◆ **Seitenauszug**:
Jahreskongress der Energieagentur Rheinland-Pfalz zeigt Wege auf
Mainz (red). „Wie kann die Energiewende auf kommunaler Ebene gelingen?“ – Dieser Frage gingen die Teilnehmer des Jahreskongresses der Energieagentur Rheinland-Pfalz (EA) nach. Zur Veranstaltung der EA am 18. September 2024 im Bürgerhaus Mainz-Hechtsheim waren mehr als 200 Gäste angereist, davon eine Vielzahl an Kommunalvertretern.
Strom aus erneuerbaren Energien ist der Energieträger der Zukunft, so die Einschätzung der EA. Damit werde künftig die nachhaltige Wärmeversorgung sichergestellt und eine klimaneutrale Mobilität möglich. Auch Gewerbe und Haushalte könnten so günstig mit Energie versorgt werden. Beim 12. Jahreskongress der EA Rheinland-Pfalz diskutierten die Referenten und Gäste darüber, wie die Energiewende in Rheinland-Pfalz auf kommunaler Ebene gelingen kann.

◆ **Inhalt der Datensätze**:

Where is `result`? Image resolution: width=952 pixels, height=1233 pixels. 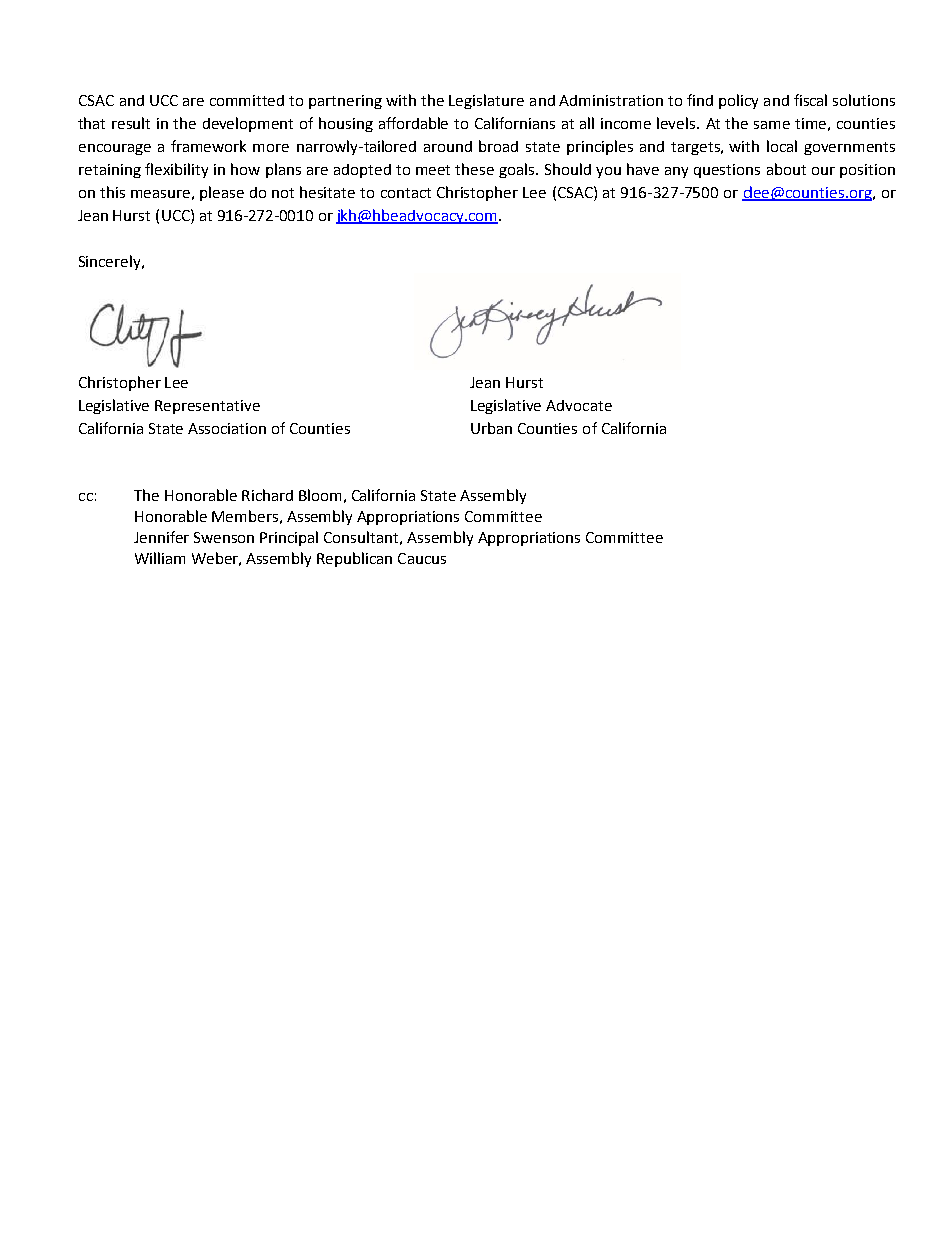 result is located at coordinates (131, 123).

* * *

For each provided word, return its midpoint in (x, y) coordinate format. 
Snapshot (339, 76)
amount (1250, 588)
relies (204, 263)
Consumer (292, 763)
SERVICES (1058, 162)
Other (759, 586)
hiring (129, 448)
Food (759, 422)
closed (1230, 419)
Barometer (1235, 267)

◆ **Zu erstellen**:
Schreibe den Seitenauszug über den Jahreskongress der Energieagentur Rheinland-Pfalz vollständig und Wort für Wort nieder.

◆ **Lösung der Aufgabe**:
Jahreskongress der Energieagentur Rheinland-Pfalz zeigt Wege auf
Mainz (red). „Wie kann die Energiewende auf kommunaler Ebene gelingen?“ – Dieser Frage gingen die Teilnehmer des Jahreskongresses der Energieagentur Rheinland-Pfalz (EA) nach. Zur Veranstaltung der EA am 18. September 2024 im Bürgerhaus Mainz-Hechtsheim waren mehr als 200 Gäste angereist, davon eine Vielzahl an Kommunalvertretern.
Strom aus erneuerbaren Energien ist der Energieträger der Zukunft, so die Einschätzung der EA. Damit werde künftig die nachhaltige Wärmeversorgung sichergestellt und eine klimaneutrale Mobilität möglich. Auch Gewerbe und Haushalte könnten so günstig mit Energie versorgt werden. Beim 12. Jahreskongress der EA Rheinland-Pfalz diskutierten die Referenten und Gäste darüber, wie die Energiewende in Rheinland-Pfalz auf kommunaler Ebene gelingen kann.